Other large banks have former Fed officials placed in more prominent board roles. Anthony Santomero, a former Philadelphia Fed President, was recently nominated as chair the board the oversees Citigroup's (C) main banking subsidiary.
"As a former president of the Philadelphia Federal Reserve, Dr. Santomero has a deep understanding of the regulatory system governing financial institutions, making him an excellent chairman for the Citibank NA board," Citigroup Chairman Michael O'Neill, said in a 2012 statement. Santomero also chairs the bank's enterprise risk committee.
Bies could have a similarly large influence on Bank of America's board. However, her lack of a chairmanship is worrying.
Nevertheless, some recent developments at Bank of America indicate the firm is moving in a direction that Bies would have advocated as a Fed governor.
In 2011, Bank of America shuttered its correspondent lending businesses, where it would buy and repackage mortgage loans underwritten by third parties. Because such loans were made by now defunct mortgage lenders, Bank of America wound up saddled with billions in liability, as Bies had warned was likely to happen in the transcript of the Fed's January 2007 meeting.
Whether current CEO Brian Moynihan exited the correspondent business at Bies' behest is unclear. Other large changes at Bank of America also are in accordance with the thinking of Bies when she was a regulatory official.
In a 2010 deposition with the FCIC, Bies strongly criticized the mortgage servicing businesses of large banks. In that business, banks receive fees for collecting monthly mortgage payments oftentimes on loans that they did not originate. If a loan goes into default, a servicer is tasked with arranging loan modifications or conducting the foreclosure process.

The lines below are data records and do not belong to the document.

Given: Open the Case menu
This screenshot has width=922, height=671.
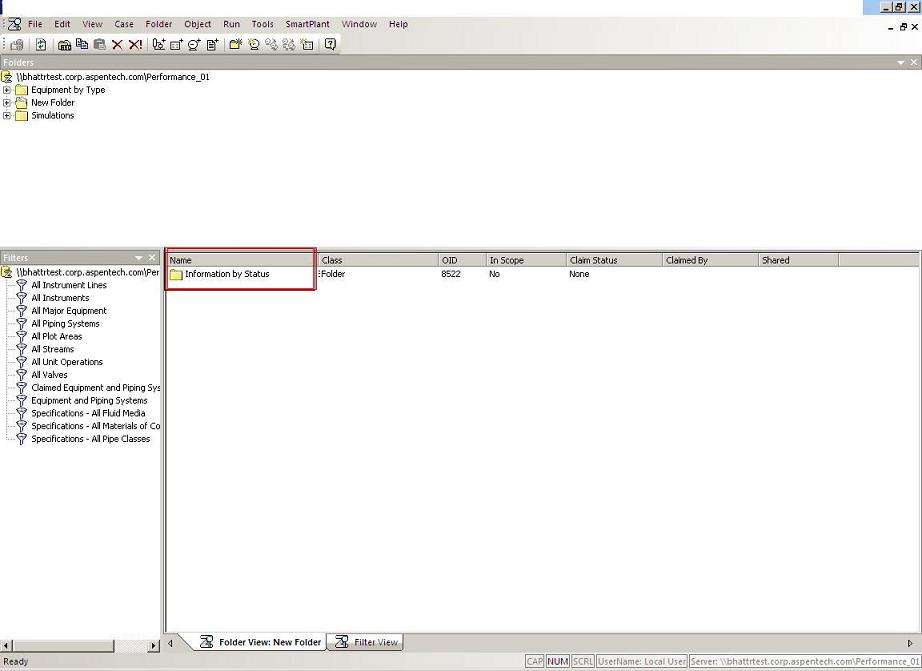Looking at the screenshot, I should 124,24.
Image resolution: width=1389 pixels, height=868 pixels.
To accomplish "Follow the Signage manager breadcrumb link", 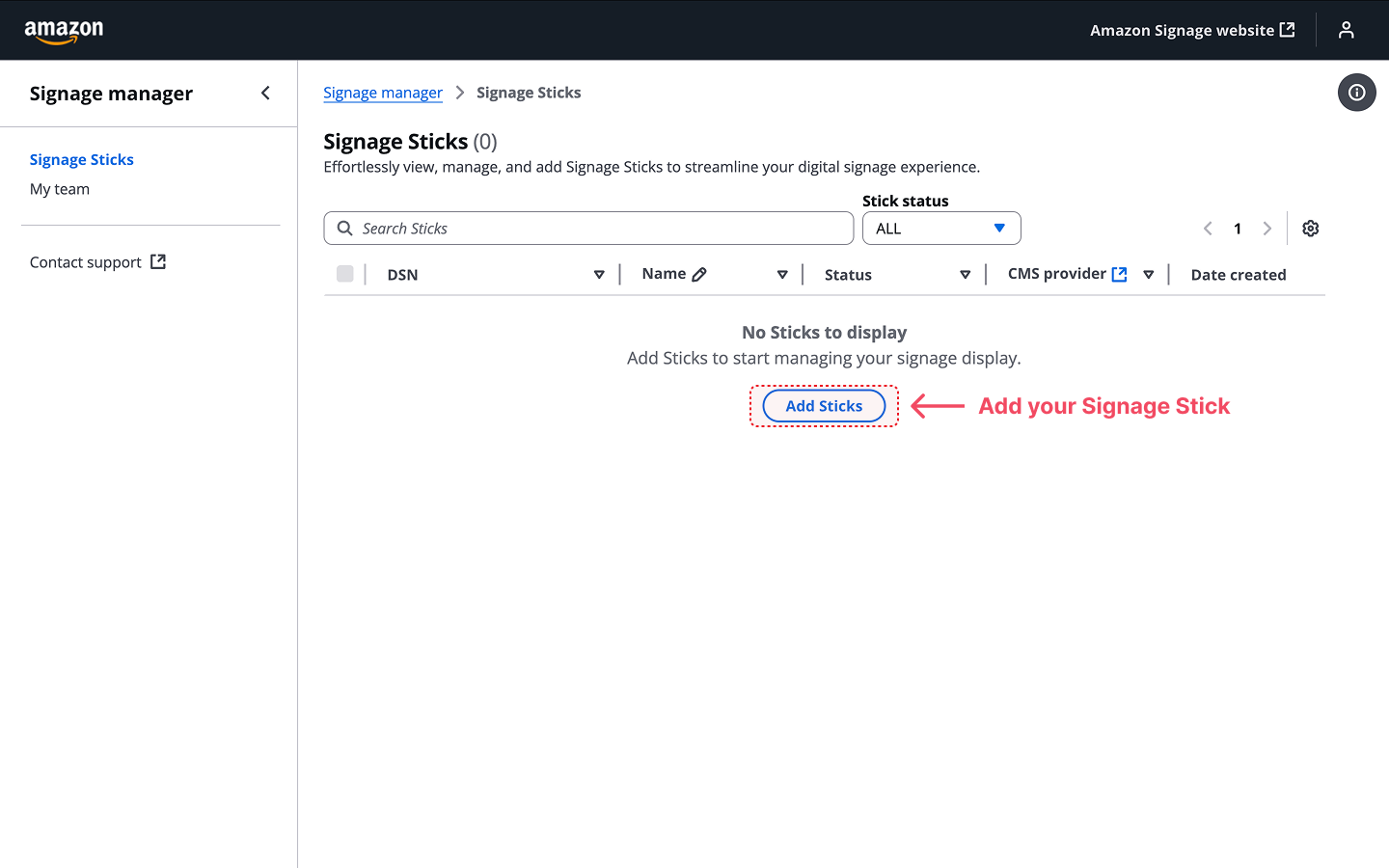I will pyautogui.click(x=383, y=93).
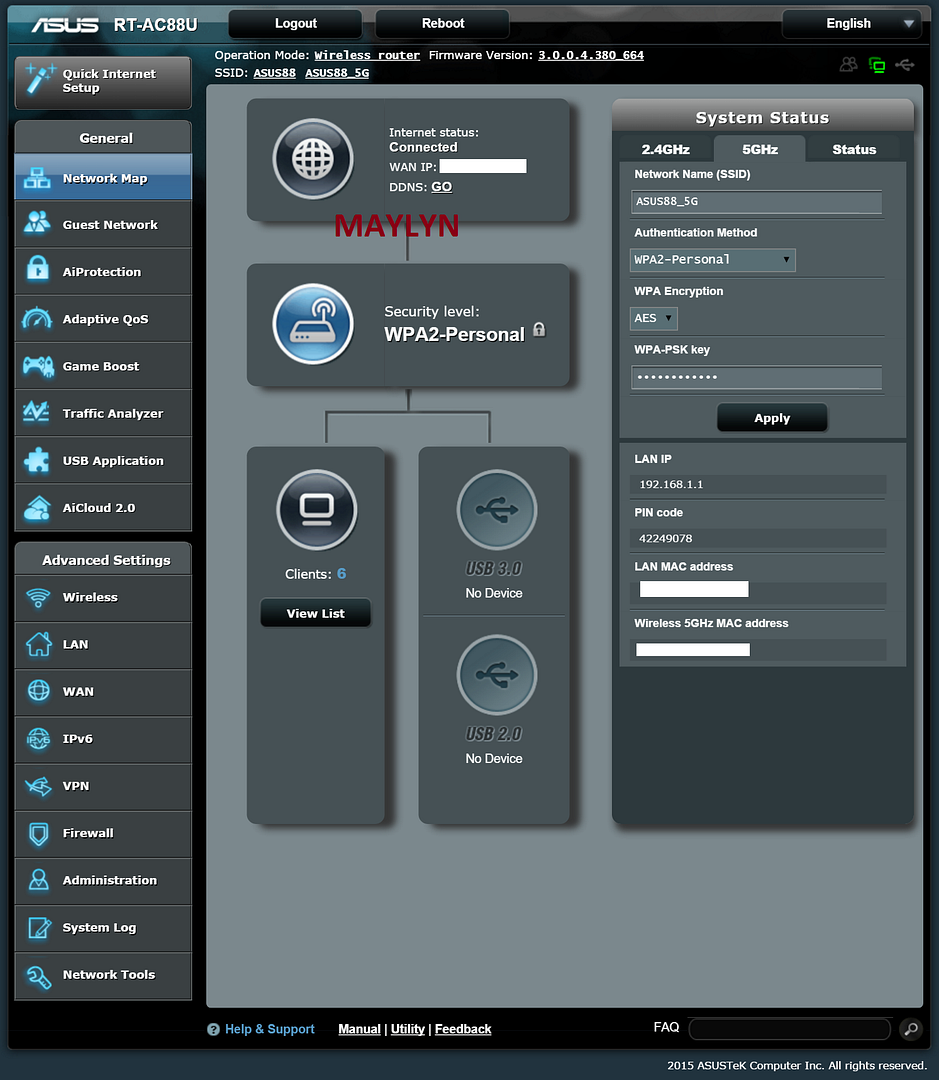Click the guest network status icon at top right

pyautogui.click(x=849, y=65)
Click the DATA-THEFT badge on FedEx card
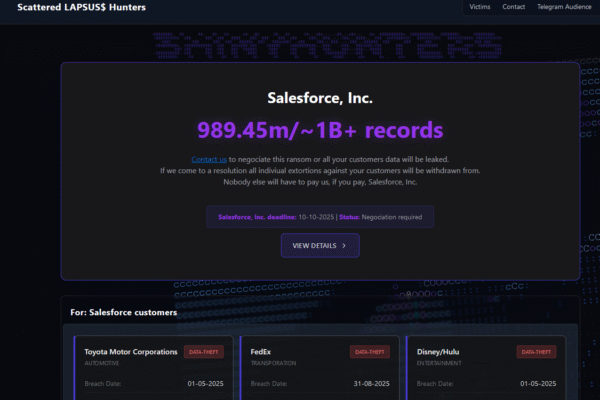 pyautogui.click(x=370, y=352)
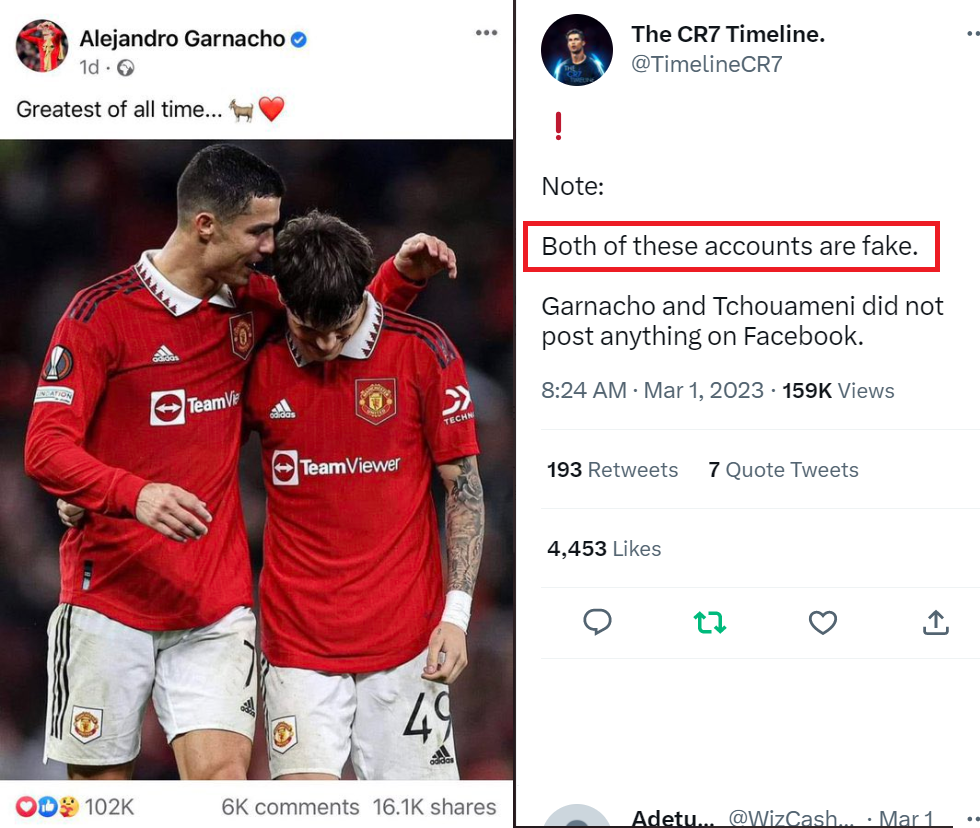Open the @TimelineCR7 handle link
The height and width of the screenshot is (828, 980).
(x=706, y=64)
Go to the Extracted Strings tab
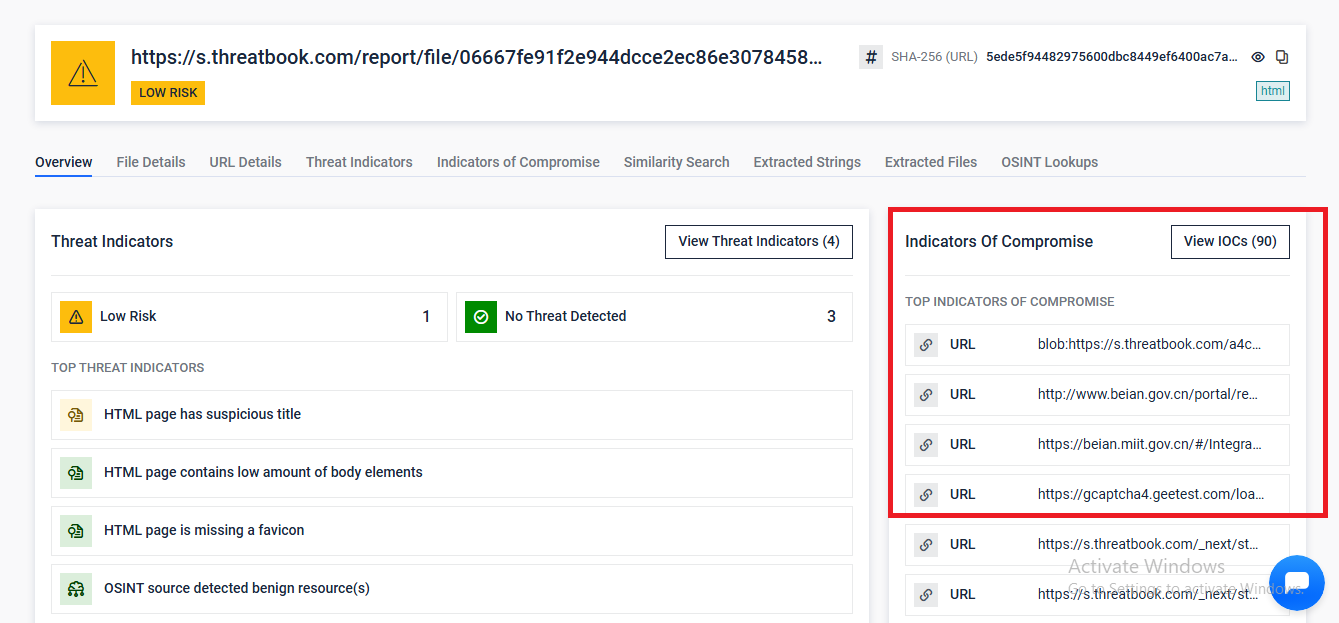Image resolution: width=1339 pixels, height=623 pixels. point(807,162)
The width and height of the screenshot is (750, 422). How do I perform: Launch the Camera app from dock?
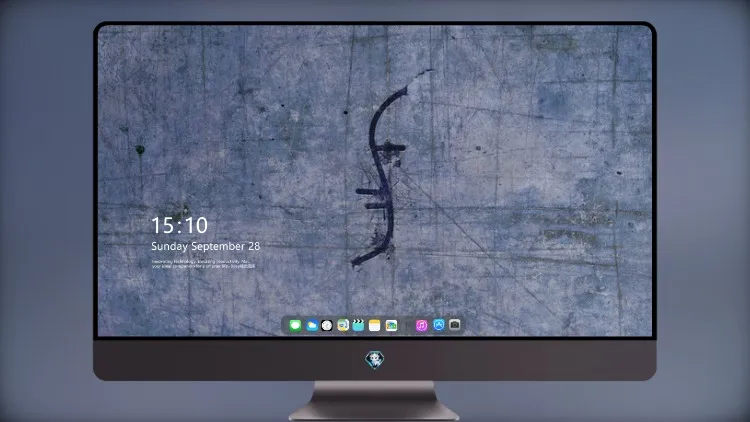click(455, 325)
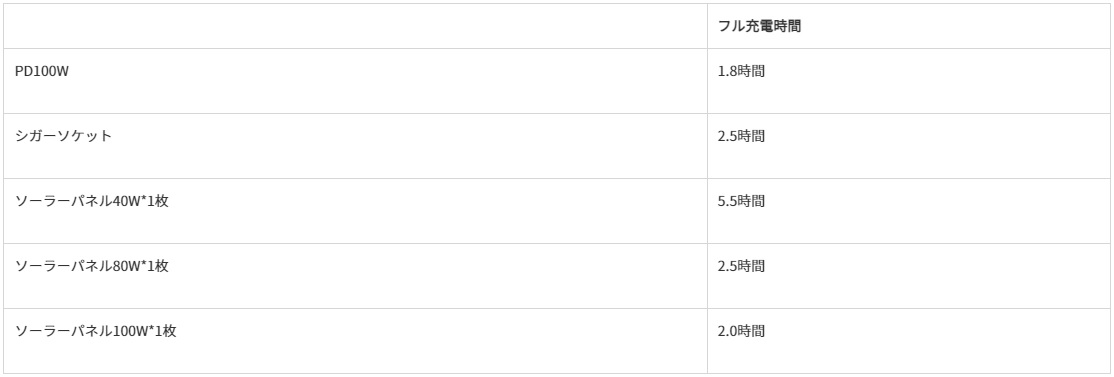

"Mortgage servicing to me is a market failure," Bies said of the business. Specifically, Bies noted it was unfair for home buyers to take a loan from one lender, but potentially have to deal with a third party to pay down the mortgage. "You have disenfranchised the borrower and when you do it outside of bankruptcy, who is looking out for the borrower?" she added.
At the time of Bies' comments to the FCIC, Bank of America was the largest mortgage servicer in the U.S. with over $2 trillion in mortgage servicing rights, or MSR's. Now it is the industry third-player after cutting its MSR portfolio by over 50 percent.
In the first quarter of 2013, Bank of America sold over $300 billion in MSR's and settled a so-called "robo-signing" suit filed by states attorney generals against large banks for improper foreclosure practices. Overall, the bank has whittled its MSR portfolio to $988 billion.
Bank of America said in a recent earnings call it hopes to build on recent mortgage market share gains. This time, the firm says it will rely on existing depositors and wealth management customers to grow its mortgage business, a contrast to the pre-crisis days when the bank was buying loans made by reckless brokers. The bank expects to get to a high single digit mortgage market share after seeing its share fall below 4 percent, in 2012.
There are areas where Bies, by the nature of her role on Bank of America's board, has a significant influence.
Bies sits on the enterprise risk committee that would decide how to shutter Bank of America if it were ever to find itself at the precipice of collapse and in need of another bailout. Bank of America's board, like those at other large banks, is also ultimately responsible for ensuring the firm's liquidity and contingency funding, all of which are now tested by the Federal Reserve annually.
In both instances, Bies' ties to the Federal Reserve may be helpful to Bank of America. The question remains, however, whether the bank will give Bies further prominence on its board. As it currently stands, she is the most powerful former Fed official on Wall Street that no one knows about.
Lawrence Di Rita, a Bank of America spokesperson declined to comment or make Bies available for this article.